Изба в каргопольских лесах. Сгорбленная старуха — игрушечница. Она и Князек лепят из глины фигурки зверей и птиц, крохотных глиняных идолов. Сушат, ставят в огонь. Свод печи в алом пламени. Раскаленные игрушки, стеклянно-прозрачные. Князек и старуха, единые в своем колдовстве, сочетаемые огнем, что*то шепчут, бормочут, извлекают игрушки из пламени. И потом в две кисти раскрашивают. Стол, деревянный, черный, иссеченный ножами, превращен в разноцветный луг, и на нем летают хороводы сказочных дев, неведомых миру зверей. И старуха с Князьком играют как дети, населяют мир чудесами.

Крестьянский хор в тусклом бревенчатом клубе. Старики и малые дети. Хлеборобы, еще сизые от дневного, повалившего рожь дождя. Скотники, пахнущие коровьим духом. Песня, чуть слышно, как из недр, начинает рокотать, подниматься. В клубе светлеет. Будто песня оттесняет идущие дожди, холодные поля, стылые рощи. Расширяет пространство, преображает все в белизну. Хор, громогласный и ярый, от мала до велика, как одна душа, в могуществе и любви, одолевая тление и смерть, спасая от погибели. И он. Бобров, обнимается в песне с другом, летит вместе с ним над родными просторами и знает — они никогда не умрут.

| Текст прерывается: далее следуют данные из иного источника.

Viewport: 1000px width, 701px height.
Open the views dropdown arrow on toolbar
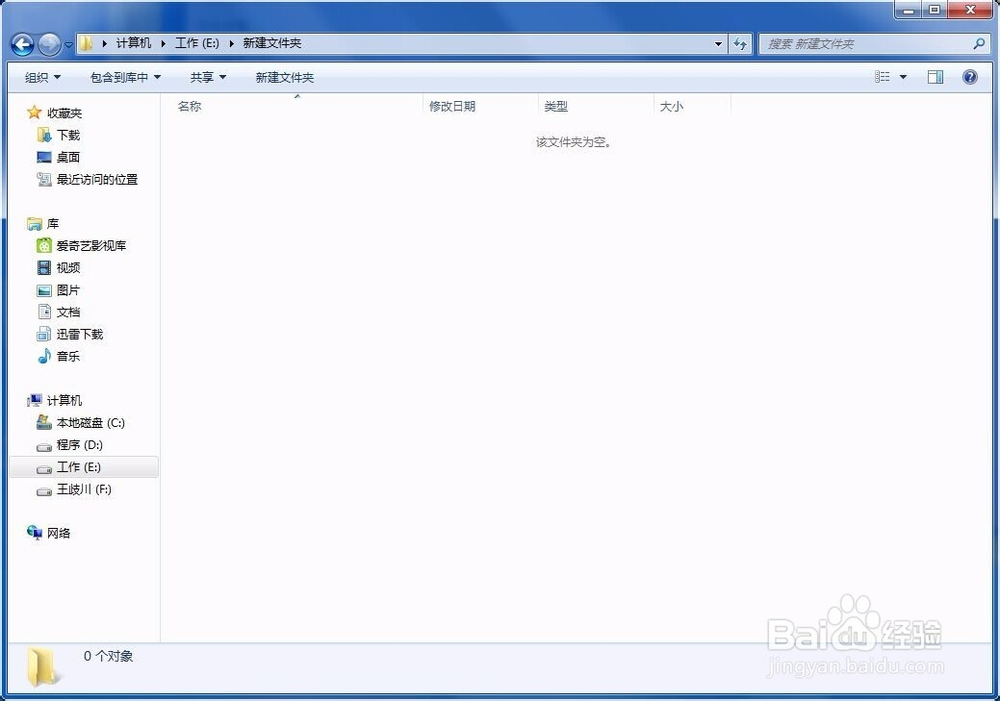pyautogui.click(x=903, y=76)
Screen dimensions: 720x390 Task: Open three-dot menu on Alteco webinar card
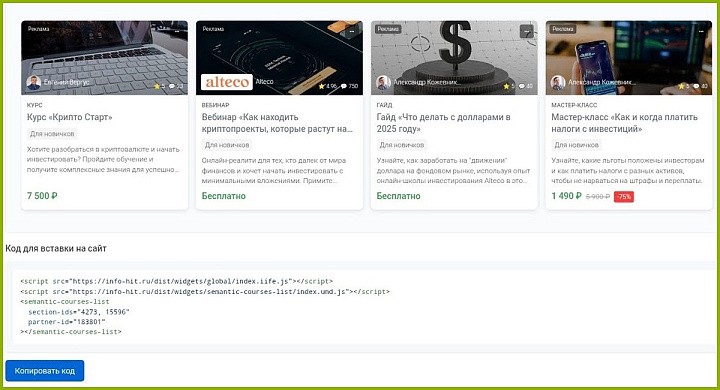coord(352,31)
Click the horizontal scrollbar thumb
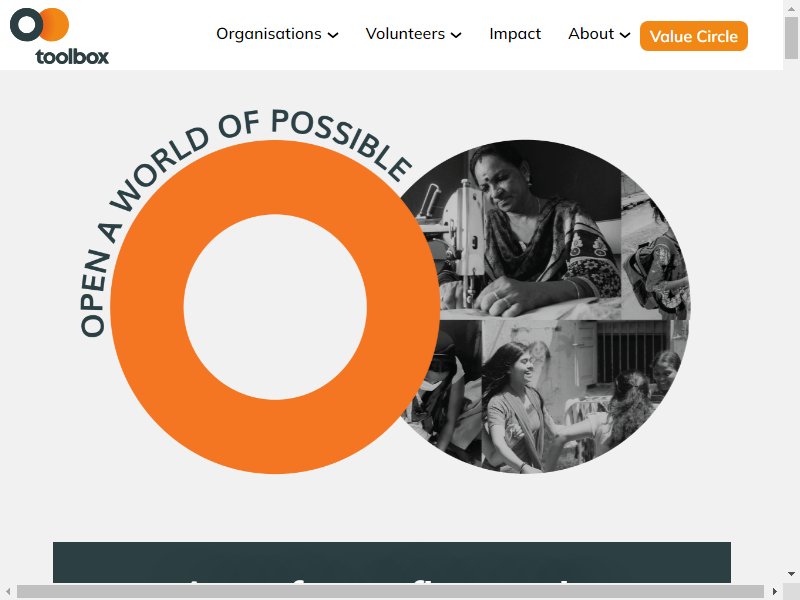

И у Князька была своя мука. Мечтая о гармонии и бессмертии, он так и не женился, не имел детей. Тайно горевал и страшился, угадывая свое одиночество, свое исчезновение. И Бобров, как мог, утешал его. Зазывал в свой шумный, переполненный детьми дом. Видел, как Князьку у него хорошо, как любят его дети и как он украдкой вздыхает.

В картине, которую он снял, была крестьянская песня, скакали алые кони, и друг, его милый Князек, шел по крестьянскому тракту мимо родных деревень, и в торбе его лежали ворохи нарядных игрушек.

Об этом думал теперь Бобров, ставя пыльные башмаки в раскаленные лунки песка, чувствуя, как ухает сердце, как жестко трутся друг о друга зазубренные, пересохшие губы. Солдат рядом все чесал зудящую щеку, и она, разъедаемая пылью, сочилась кровью. Каждый нес свою ношу — автоматы, вещмешки, минометные плиты. А он, Бобров, — невидимую невесомую ношу. Тот далекий московский мир, лица друзей.

Шахов и Князек полемизируют полушутливо, полусерьезно, отстаивая каждый свой «рай». Каждый у своих врат, не отталкивает, не отрицает другого, а приглашает, зазывает к себе. Бобров любит их обоих, верит обоим. В огнедышащую стальную мечту Шахова. В лубяную, из цветов и туманов, Князька.

Цыган шевелит своими лиловыми губами. Что*то выстукивает, выдавливает пальцами на столе. Тянется сильным телом к кушетке, где, свернувшись, золотоглазый, лежит саксофон, не берет, а наматывает его себе на руку. Рука, обвитая гибким струящимся хвостом.

— Ладно вам спорить. Слушайте, я сыграю рапсодию «Московский парадиз», — говорит он, расстегивая ворот рубахи, готовясь к большому дыханию. — Это о нас обо всех.